Set down the final stretch of the data, from the line that holds "Image resolution: width=442" through the last line, both included, with pictures left out.

◆ ◆ ◆

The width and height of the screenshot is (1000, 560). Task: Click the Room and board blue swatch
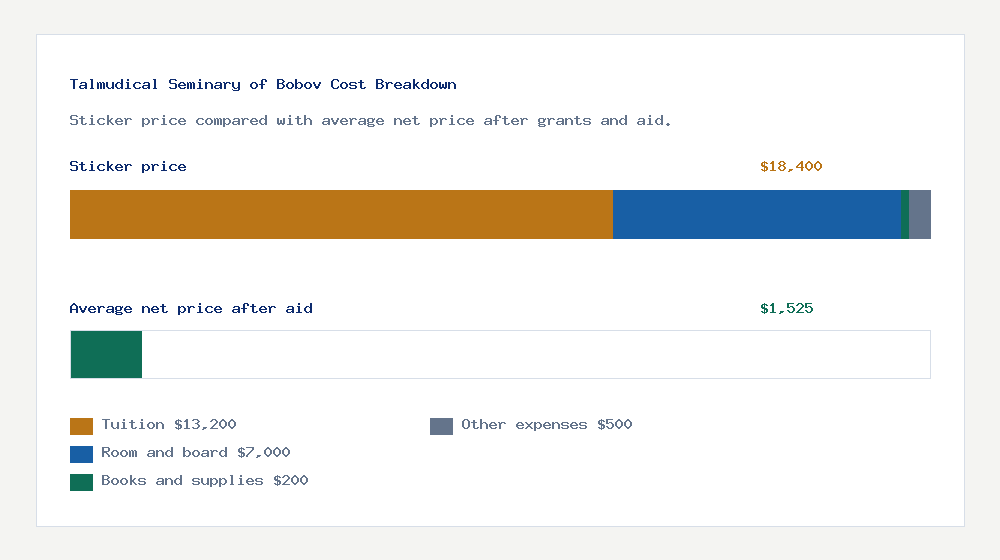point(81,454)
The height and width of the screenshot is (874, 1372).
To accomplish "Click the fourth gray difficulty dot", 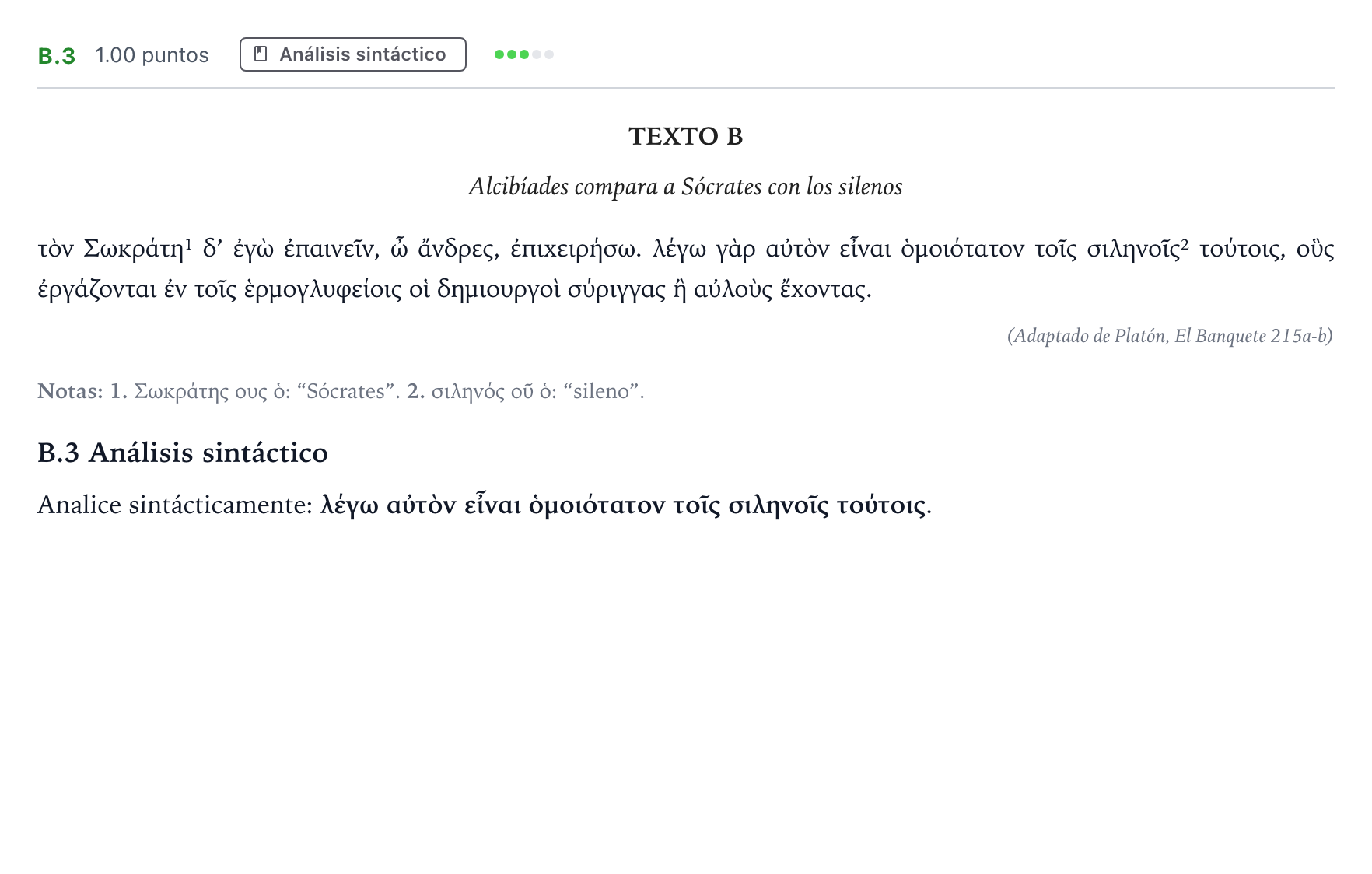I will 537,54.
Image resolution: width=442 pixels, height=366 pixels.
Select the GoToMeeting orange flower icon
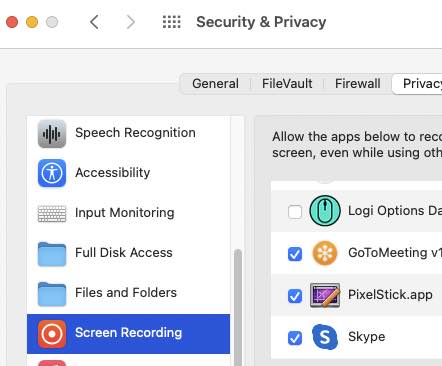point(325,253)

◆ ◆ ◆

*REPLY:*
Image resolution: width=442 pixels, height=366 pixels.
Select the GoToMeeting orange flower icon
point(325,253)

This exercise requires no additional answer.